Mira Johri, one of the authors of the study and Professor, School of Public Health, University of Montreal, said they are currently conducting research on how maternal health literacy can be increased in real time. “We are considering a variety of interventions that use simple, engaging methods to empower and inform, including home visits, community meetings and mobile phone technology. The evidence is still being collected but it seems quite feasible to improve health literacy and community demand in a short period,” she said. “We are searching for effective and scalable approaches, recognising that there are potential trade-offs between effectiveness and scalability.”
During the course of her work in Uttar Pradesh, Johri has seen “gaps in implementation and delivery” despite “very good government policies”. Since the recipients are often not very knowledgeable about immunisation, she said, they are unable to question the gaps and generate demand.
Johri cites the example of Bangladesh, which has “invested a lot in raising awareness in the community partly through NGOs using outreach workers, and even TV and media efforts. Under-served populations have become aware of immunisation and feel it is good for them. They demand it, which helps to raise coverage and also improve services”.
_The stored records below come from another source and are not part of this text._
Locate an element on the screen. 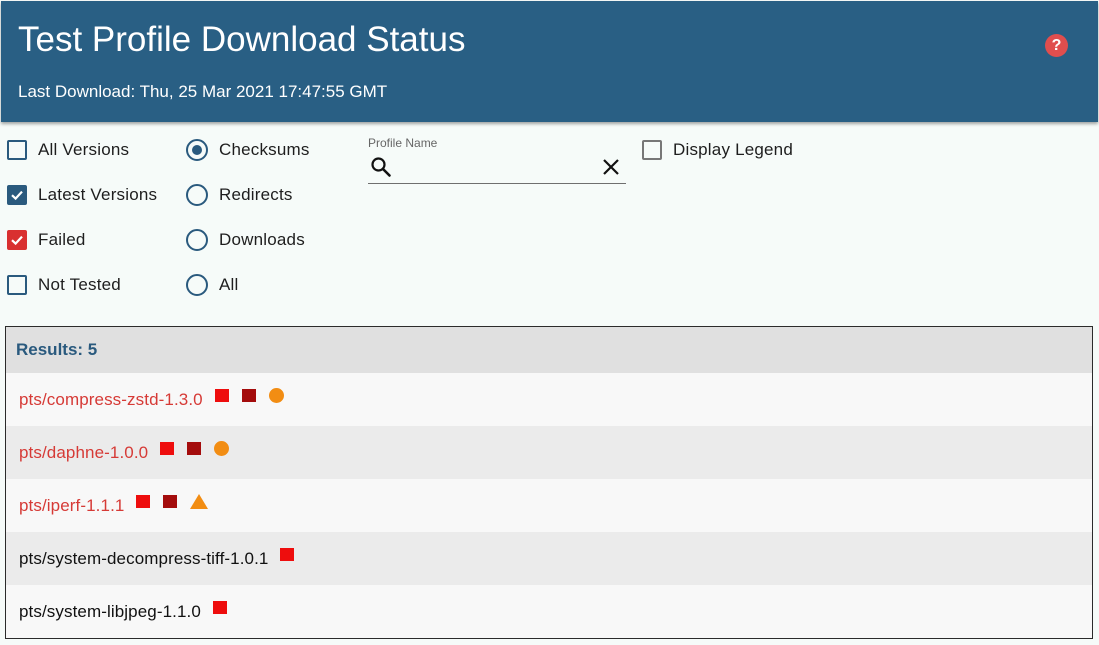  checkbox-label: Display Legend is located at coordinates (733, 150).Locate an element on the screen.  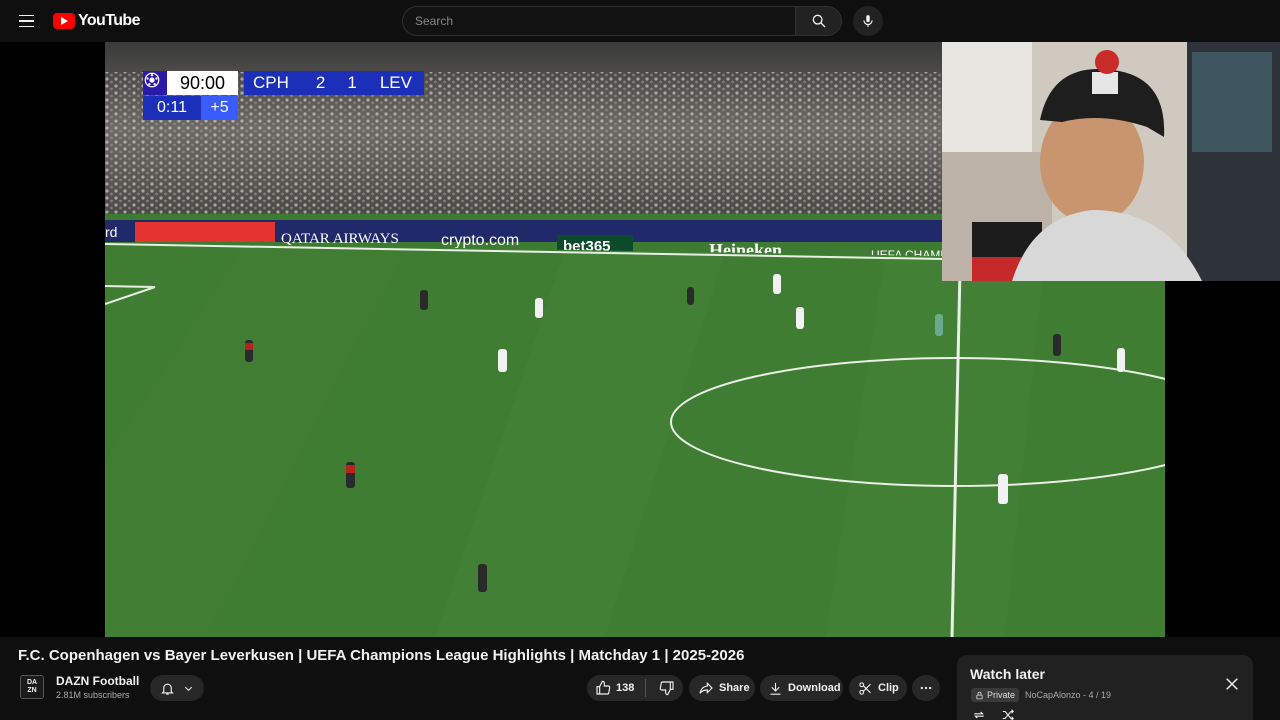
voice-search-button is located at coordinates (868, 21).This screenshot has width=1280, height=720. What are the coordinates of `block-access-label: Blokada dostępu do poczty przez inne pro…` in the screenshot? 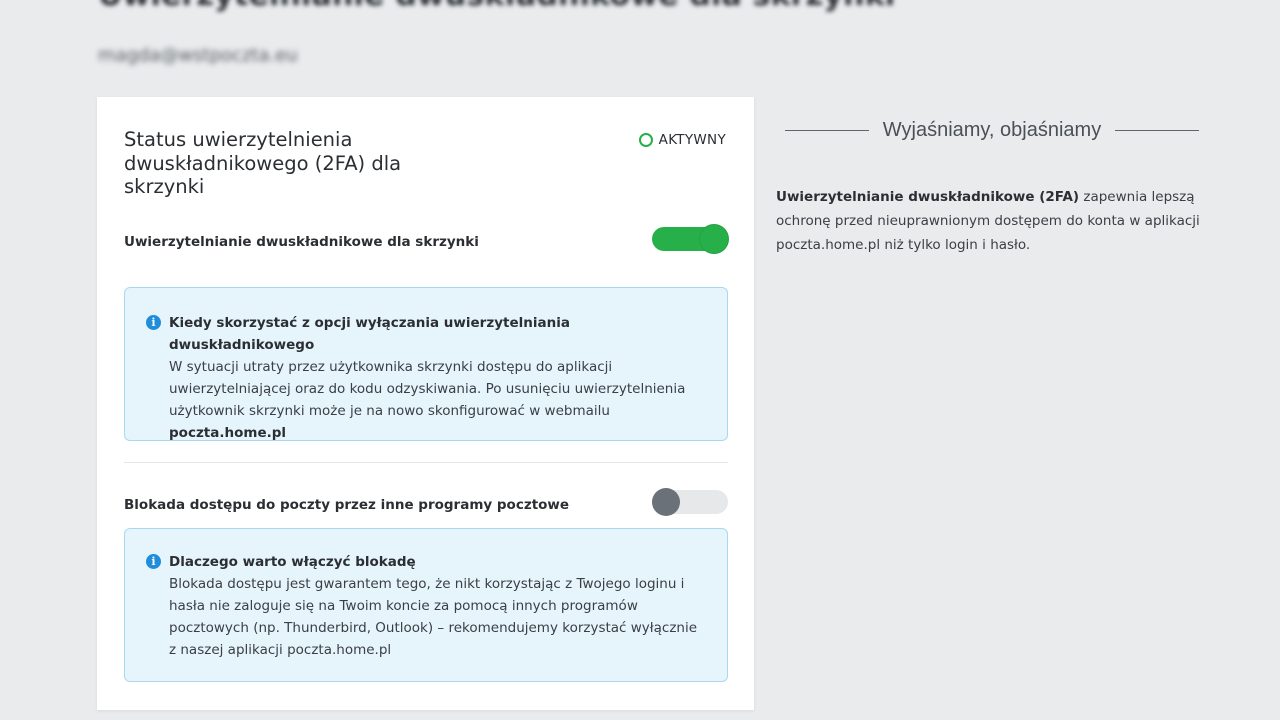 It's located at (347, 505).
Demand-side interventions can significantly increase immunisation rates, found another 2015 study, where Johri is a co-author. The paper analysed data from 11 studies conducted in low-middle income countries.
The operational guidelines for Mission Indradhanush have a section marked out for communication planning. Several ads on TV, radio and print have been run. It would now be worthwhile to see if this publicity blitz gets unvaccinated children to immunisation centres.